-1

I'm trying to read some information from an excel-file using the xlrd-module. This works fine most of the time, but when the script encounters any scandinavian letters the script stops. I've been reading several posts about unicode and encoding, but I must admit I'm not familiar with it.

The cell I'm reading contains text (string) and is being read as unicode (as normal with xlrd). One example of a value that fails is Glørmestervej and it is read by xlrd as u'Gl\xf8mestervej. If I try to print the variable, the script stops. I've had most success by encoding the value with latin1:

print cellValue.encode("latin1")

which gives the result Glormestervej, but with a KeyError.

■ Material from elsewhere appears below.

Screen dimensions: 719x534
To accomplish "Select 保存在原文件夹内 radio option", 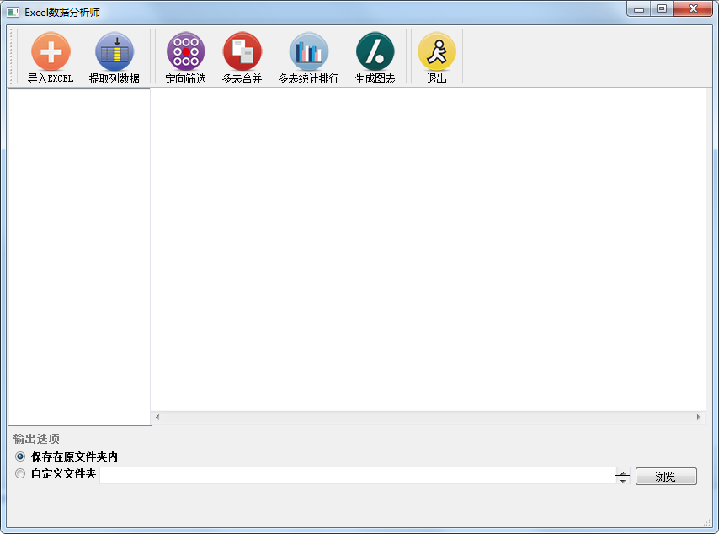I will 20,457.
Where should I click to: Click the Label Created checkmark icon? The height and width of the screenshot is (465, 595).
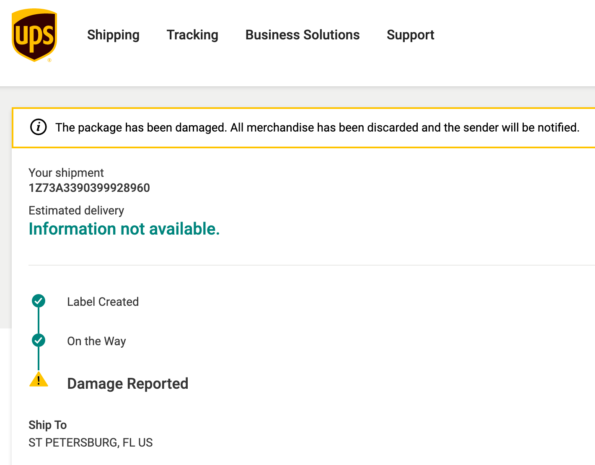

How do I get the variable to become a string with ø instead of \xf8? The reason is that I need to use it as an input to another service and it does not seem to work using unicode.

Regards, Torbjørn

  • 1
    `u'Gl\xf8mestervej' == u'Glømestervej'` – Stop harming Monica Oct 18 '17 at 14:10
  • You may find this article helpful: [Pragmatic Unicode](http://nedbatchelder.com/text/unipain.html), which was written by SO veteran Ned Batchelder. BTW, if you migrate to Python 3 you'll get much saner Unicode handling. – PM 2Ring Oct 18 '17 at 14:25
  • 1
    With `s=u'Gl\xf8mestervej'` then `print s` _should_ work correctly to output `Glømestervej`, if your terminal is using an encoding (and font) that can handle `ø` . But you can also encode it explicitly with `print s.encode('utf-8')`, assuming that your terminal is correctly set to use UTF-8 encoding. – PM 2Ring Oct 18 '17 at 14:32
  • @PM2Ring Thank you for the article. Unfortunatly it's not possible to migrate to Python 3 at the moment, since ArcGIS (in which the script is run) doesn't support it yet. By using encode('utf-8') print displays `GlA,rmestervej`, and without encoding the program just stops. No exception is thrown. – Torbjørn Dallokken Oct 18 '17 at 14:34
  • 1
    "just stops" is odd. Assuming Windows, `print u'Gl\xf8metervej` should raise a traceback if the character isn't supported in the default encoding. I installed `xlrd`, created a worksheet with that word in it, read it with `xlrd`, and printed it and got a Traceback. I switched the console encoding (via the shell `chcp` command in Windows) to one that supported `ø` and it printed correctly. The problem must be in code not shown. – Mark Tolonen Oct 18 '17 at 16:29
  • Thanks for you comments, @MarkTolonen. I've found something interesting. I've been using Visual Studio Python Development Tools for creating the script and debugging and the output from here is wrong. Now I've tried running the script in IDLE (included with ArcGIS) and the script runs correct. – Torbjørn Dallokken Oct 19 '17 at 06:43

1 Answers1

0

I'm happy to say the problem have been solved, in fact there were not any error after all. There were some permission-issues with the user that I used for calling the service in which the variable was used. Thank you for your response!